» **PROVIDED TEXT**

%%

Don’t get me wrong. I’m still the artist behind the spoken-word album, Capitalism Is My Bag, Baby. But here’s the problem. Because most people on the right love and respect capitalism and pretty much everyone on the right feels the very real need to defend capitalism from the Occupiers, technocrats, sans-culottes, nudgers, equalizers, faux pragmatists, and other members of the Social Justice League, we don’t spend enough time focusing on the limitations of capitalism.
I say “limitations” rather than “faults,” because limitations aren’t necessarily faults. This is a really important distinction that is sometimes lost on people. A car that can’t go more than five miles per hour is faulty. A car that can’t drive through solid rock is simply a car. Water has no protein. But few would say that water isn’t essential or good. Water does what it does, but it can’t do things water can’t do. Air is awesome. I use it every day. I’m using it right now! But if ever there was a good illustration of how “necessary” and “sufficient” aren’t the same thing, air is it.

%%

» **DATA SHOWN**
%%

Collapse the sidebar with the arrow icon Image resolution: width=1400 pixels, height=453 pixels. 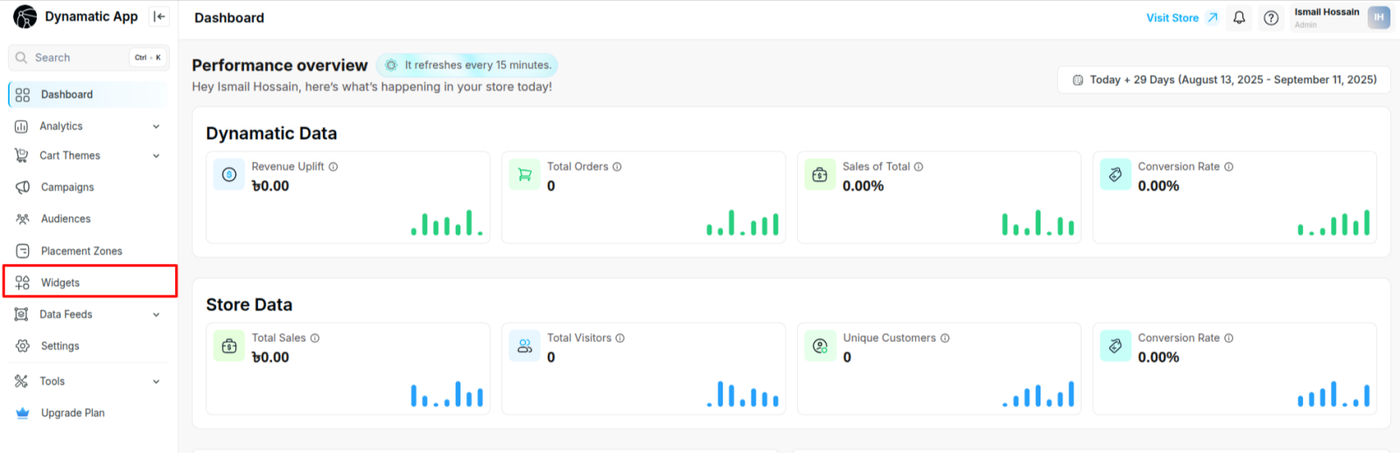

%%

Continue the essay above on the limitations of capitalism, picking up right after its last sentence.

And so it is with capitalism. Okay, technically we don’t need capitalism the way we need air or water. Cavemen didn’t have it. And, as a result, they ate a lot of grubs, scraped their dangly bits on rocks while running away from large hungry animals, and usually died a violent or painful death at a young age. The North Koreans don’t have capitalism and many North Koreans would count themselves lucky to live like cavemen. In fact, much of the West didn’t have it, in a meaningful sense, until around 1700 at the earliest. And that’s why it stunk to live in 1700 — literally and figuratively — for a lot of people.